_THE RECORDS_
###
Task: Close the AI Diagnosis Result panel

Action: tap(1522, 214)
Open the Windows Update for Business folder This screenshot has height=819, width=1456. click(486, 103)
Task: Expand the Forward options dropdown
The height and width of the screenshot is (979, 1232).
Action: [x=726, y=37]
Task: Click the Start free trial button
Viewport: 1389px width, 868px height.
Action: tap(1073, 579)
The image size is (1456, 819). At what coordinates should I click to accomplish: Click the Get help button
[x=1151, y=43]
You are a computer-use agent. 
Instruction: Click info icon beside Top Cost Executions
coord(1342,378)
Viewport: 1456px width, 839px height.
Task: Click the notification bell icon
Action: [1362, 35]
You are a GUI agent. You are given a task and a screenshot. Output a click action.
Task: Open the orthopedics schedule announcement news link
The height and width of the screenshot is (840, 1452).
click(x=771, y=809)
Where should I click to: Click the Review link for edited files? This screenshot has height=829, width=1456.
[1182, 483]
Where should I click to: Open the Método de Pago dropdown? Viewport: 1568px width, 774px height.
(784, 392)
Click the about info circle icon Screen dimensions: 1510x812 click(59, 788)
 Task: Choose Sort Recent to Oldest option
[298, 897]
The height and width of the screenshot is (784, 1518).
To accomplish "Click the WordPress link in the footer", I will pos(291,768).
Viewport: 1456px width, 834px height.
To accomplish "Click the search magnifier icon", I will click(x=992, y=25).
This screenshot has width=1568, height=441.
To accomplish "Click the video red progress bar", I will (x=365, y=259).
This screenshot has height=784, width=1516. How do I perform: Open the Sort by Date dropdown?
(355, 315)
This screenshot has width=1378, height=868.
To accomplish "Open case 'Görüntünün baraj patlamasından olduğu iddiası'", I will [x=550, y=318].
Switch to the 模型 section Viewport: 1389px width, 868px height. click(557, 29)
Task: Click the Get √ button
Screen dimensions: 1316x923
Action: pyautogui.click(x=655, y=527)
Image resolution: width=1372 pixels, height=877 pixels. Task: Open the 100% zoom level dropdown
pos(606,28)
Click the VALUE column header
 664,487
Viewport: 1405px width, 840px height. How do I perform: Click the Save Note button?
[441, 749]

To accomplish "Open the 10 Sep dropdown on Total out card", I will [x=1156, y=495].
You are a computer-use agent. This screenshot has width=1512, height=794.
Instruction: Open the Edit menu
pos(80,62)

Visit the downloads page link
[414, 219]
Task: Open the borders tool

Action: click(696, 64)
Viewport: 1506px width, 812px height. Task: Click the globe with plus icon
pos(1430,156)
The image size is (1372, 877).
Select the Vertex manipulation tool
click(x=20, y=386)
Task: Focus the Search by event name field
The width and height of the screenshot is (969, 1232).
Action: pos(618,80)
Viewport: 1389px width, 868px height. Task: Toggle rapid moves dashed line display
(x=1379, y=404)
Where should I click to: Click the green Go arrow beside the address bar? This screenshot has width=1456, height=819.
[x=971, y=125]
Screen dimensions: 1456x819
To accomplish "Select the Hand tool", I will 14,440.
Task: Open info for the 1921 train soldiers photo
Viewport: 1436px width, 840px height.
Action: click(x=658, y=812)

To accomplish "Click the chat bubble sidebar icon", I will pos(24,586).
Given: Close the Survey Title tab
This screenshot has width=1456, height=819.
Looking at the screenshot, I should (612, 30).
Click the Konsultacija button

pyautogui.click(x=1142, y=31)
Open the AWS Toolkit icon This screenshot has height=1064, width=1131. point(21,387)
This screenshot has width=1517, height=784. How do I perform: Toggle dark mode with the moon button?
###
_TASK TO COMPLETE_
Output the full listing. Match it exactly.

_SOLUTION_
Task: Close the AI Diagnosis Result panel

Action: tap(1522, 214)
Open the Windows Update for Business folder This screenshot has height=819, width=1456. click(486, 103)
Task: Expand the Forward options dropdown
The height and width of the screenshot is (979, 1232).
Action: [x=726, y=37]
Task: Click the Start free trial button
Viewport: 1389px width, 868px height.
Action: tap(1073, 579)
The image size is (1456, 819). At what coordinates should I click to accomplish: Click the Get help button
[x=1151, y=43]
You are a computer-use agent. 
Instruction: Click info icon beside Top Cost Executions
coord(1342,378)
Viewport: 1456px width, 839px height.
Task: Click the notification bell icon
Action: [1362, 35]
You are a GUI agent. You are given a task and a screenshot. Output a click action.
Task: Open the orthopedics schedule announcement news link
The height and width of the screenshot is (840, 1452).
click(x=771, y=809)
Where should I click to: Click the Review link for edited files? This screenshot has height=829, width=1456.
[1182, 483]
Where should I click to: Open the Método de Pago dropdown? Viewport: 1568px width, 774px height.
(784, 392)
Click the about info circle icon Screen dimensions: 1510x812 click(59, 788)
 Task: Choose Sort Recent to Oldest option
[298, 897]
The height and width of the screenshot is (784, 1518).
To accomplish "Click the WordPress link in the footer", I will pos(291,768).
Viewport: 1456px width, 834px height.
To accomplish "Click the search magnifier icon", I will click(x=992, y=25).
This screenshot has width=1568, height=441.
To accomplish "Click the video red progress bar", I will (x=365, y=259).
This screenshot has height=784, width=1516. How do I perform: Open the Sort by Date dropdown?
(355, 315)
This screenshot has width=1378, height=868.
To accomplish "Open case 'Görüntünün baraj patlamasından olduğu iddiası'", I will [x=550, y=318].
Switch to the 模型 section Viewport: 1389px width, 868px height. click(557, 29)
Task: Click the Get √ button
Screen dimensions: 1316x923
Action: pyautogui.click(x=655, y=527)
Image resolution: width=1372 pixels, height=877 pixels. Task: Open the 100% zoom level dropdown
pos(606,28)
Click the VALUE column header
 664,487
Viewport: 1405px width, 840px height. How do I perform: Click the Save Note button?
[441, 749]

To accomplish "Open the 10 Sep dropdown on Total out card", I will [x=1156, y=495].
You are a computer-use agent. This screenshot has width=1512, height=794.
Instruction: Open the Edit menu
pos(80,62)

Visit the downloads page link
[414, 219]
Task: Open the borders tool

Action: click(696, 64)
Viewport: 1506px width, 812px height. Task: Click the globe with plus icon
pos(1430,156)
The image size is (1372, 877).
Select the Vertex manipulation tool
click(x=20, y=386)
Task: Focus the Search by event name field
The width and height of the screenshot is (969, 1232).
Action: pos(618,80)
Viewport: 1389px width, 868px height. Task: Toggle rapid moves dashed line display
(x=1379, y=404)
Where should I click to: Click the green Go arrow beside the address bar? This screenshot has width=1456, height=819.
[x=971, y=125]
Screen dimensions: 1456x819
To accomplish "Select the Hand tool", I will 14,440.
Task: Open info for the 1921 train soldiers photo
Viewport: 1436px width, 840px height.
Action: click(x=658, y=812)

To accomplish "Click the chat bubble sidebar icon", I will pos(24,586).
Given: Close the Survey Title tab
This screenshot has width=1456, height=819.
Looking at the screenshot, I should (612, 30).
Click the Konsultacija button

pyautogui.click(x=1142, y=31)
Open the AWS Toolkit icon This screenshot has height=1064, width=1131. point(21,387)
This screenshot has width=1517, height=784. How do I perform: Toggle dark mode with the moon button?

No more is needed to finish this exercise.